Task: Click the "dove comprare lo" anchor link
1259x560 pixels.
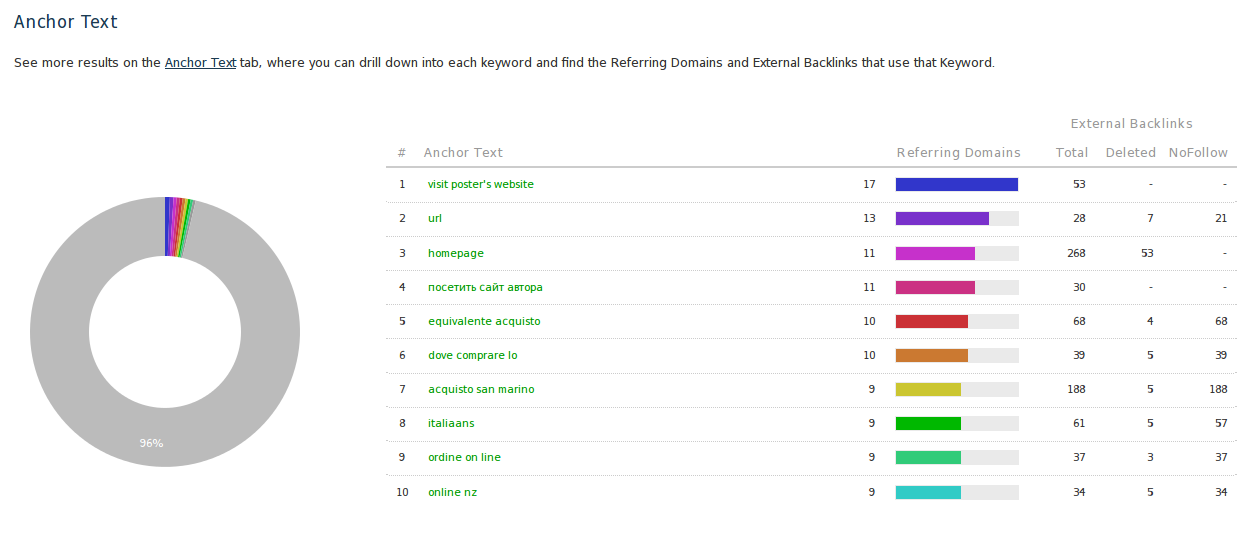Action: (x=472, y=355)
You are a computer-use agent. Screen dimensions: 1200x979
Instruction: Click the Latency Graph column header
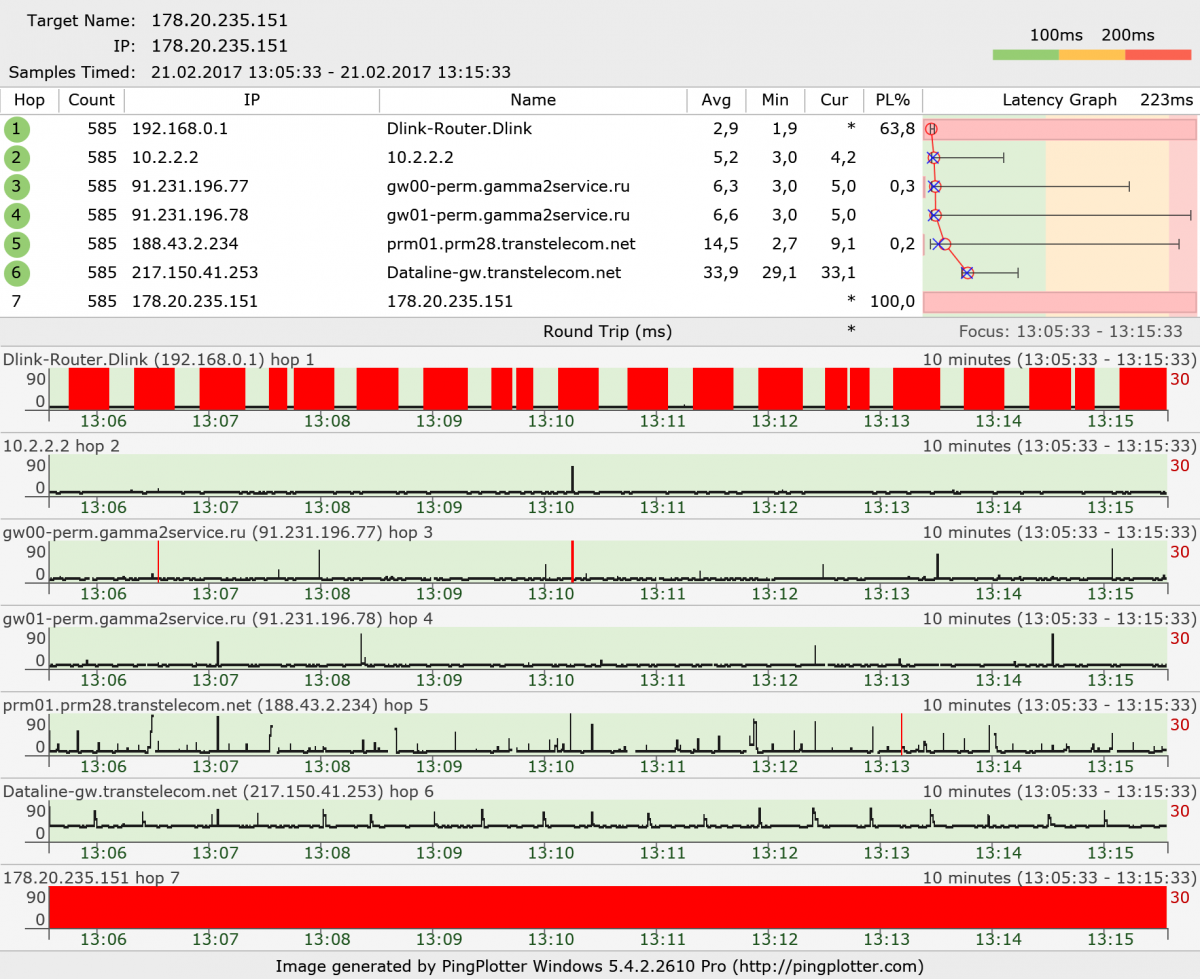(x=1059, y=100)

• • • • •

• **What the task asks**
From the line with "You are a computer-use" to the last line of the material, both inclusive, set down every line exactly and nothing else; omit pictures.

• **Result of this exercise**
You are a computer-use agent. Screen dimensions: 1200x979
Instruction: Click the Latency Graph column header
(x=1059, y=100)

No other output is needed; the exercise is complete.